> **Problem to solve**
Your task is to retype the lines from the opening of the material through the line that includes "Image resolution: width=725". Do not copy the pictures.

====== Records to process ======

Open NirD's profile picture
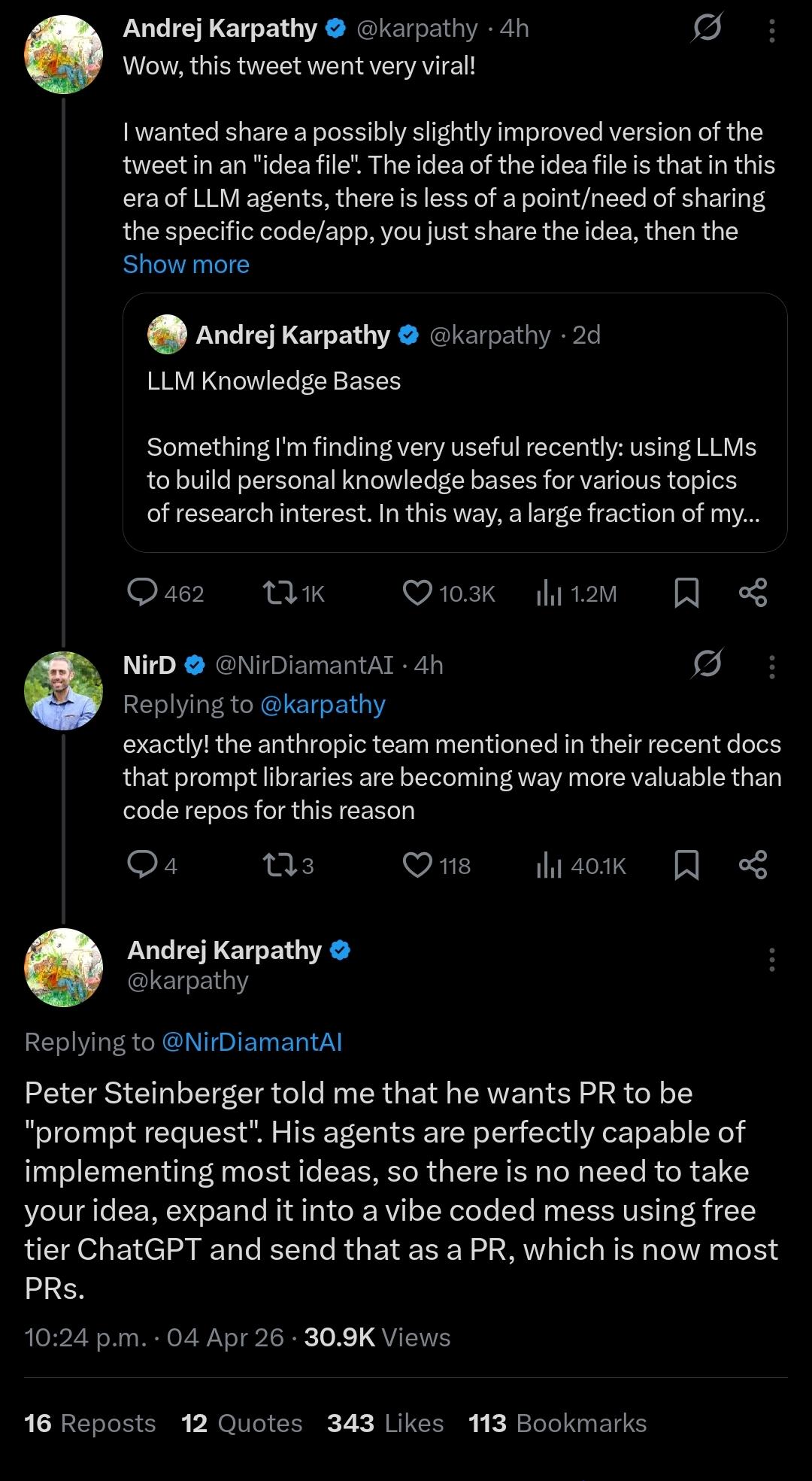Screen dimensions: 812x1481 63,690
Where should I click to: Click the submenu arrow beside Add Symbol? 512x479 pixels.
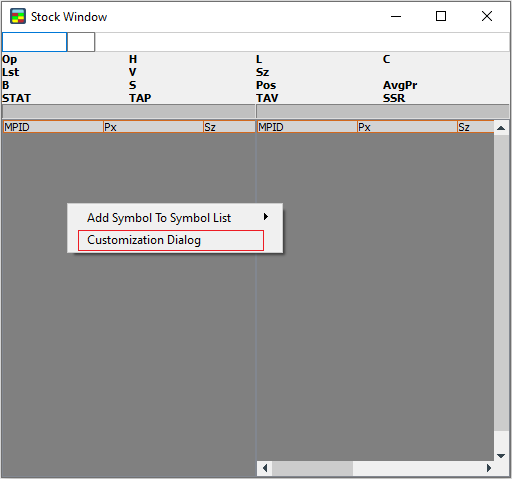tap(266, 217)
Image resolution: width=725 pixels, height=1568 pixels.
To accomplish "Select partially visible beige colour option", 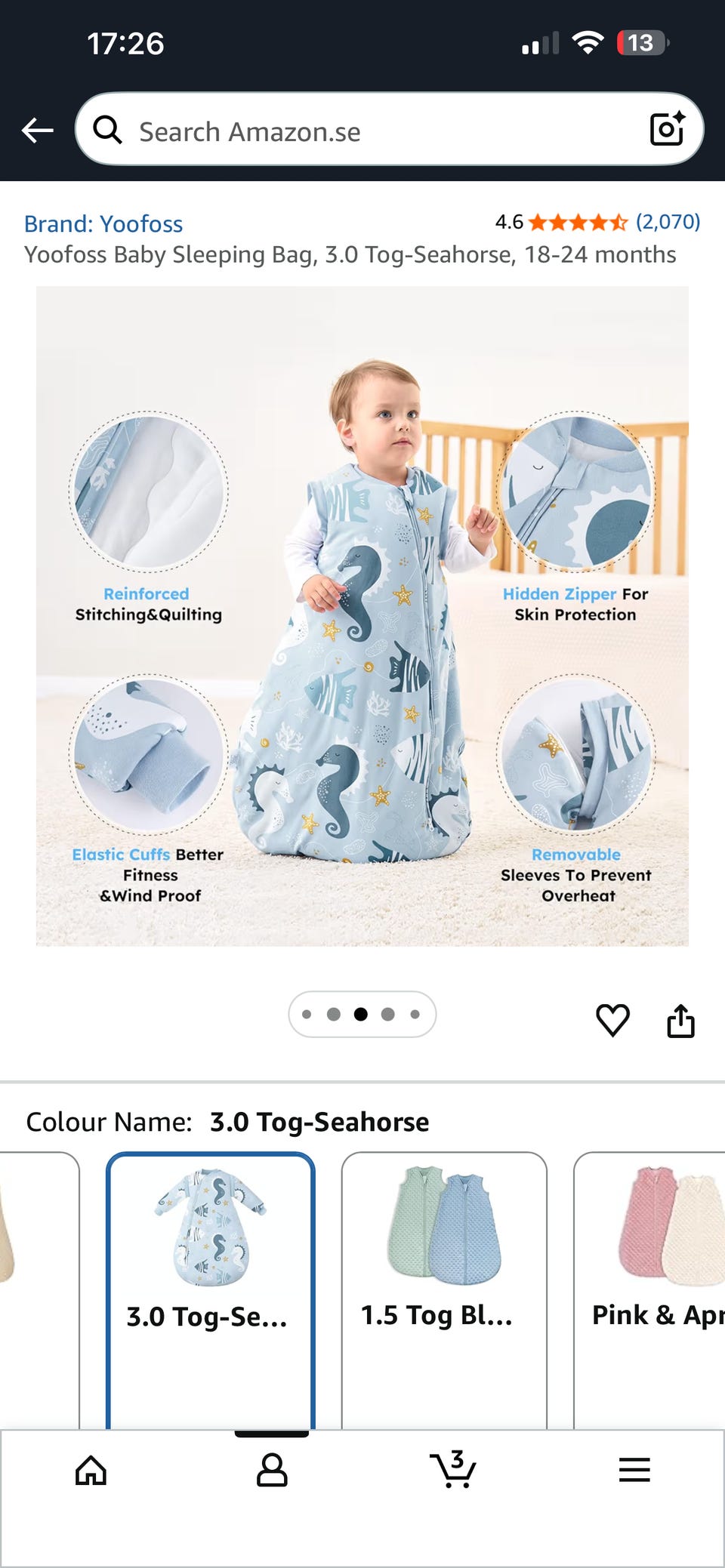I will [38, 1291].
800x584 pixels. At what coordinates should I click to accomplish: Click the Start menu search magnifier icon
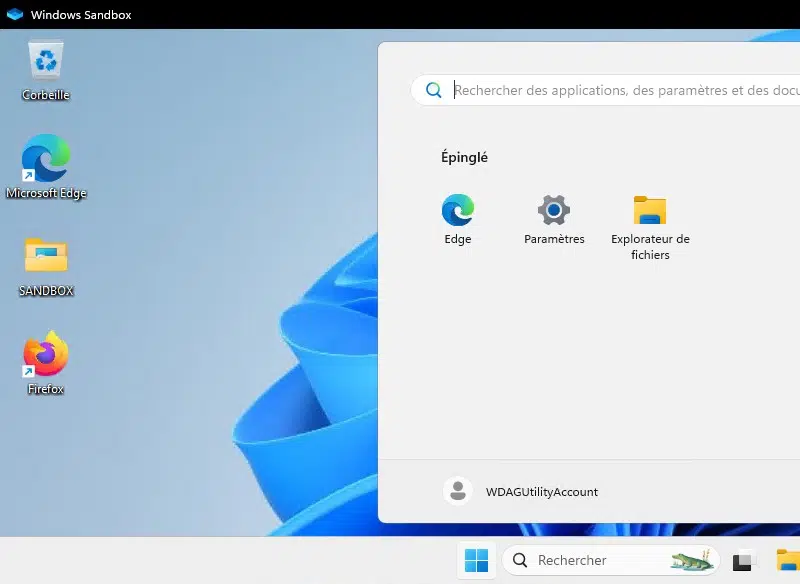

======

> **Output for this task**
Open NirD's profile picture
Screen dimensions: 812x1481 63,690
Where should I click to: Click the submenu arrow beside Add Symbol? 512x479 pixels.
tap(266, 217)
Image resolution: width=725 pixels, height=1568 pixels.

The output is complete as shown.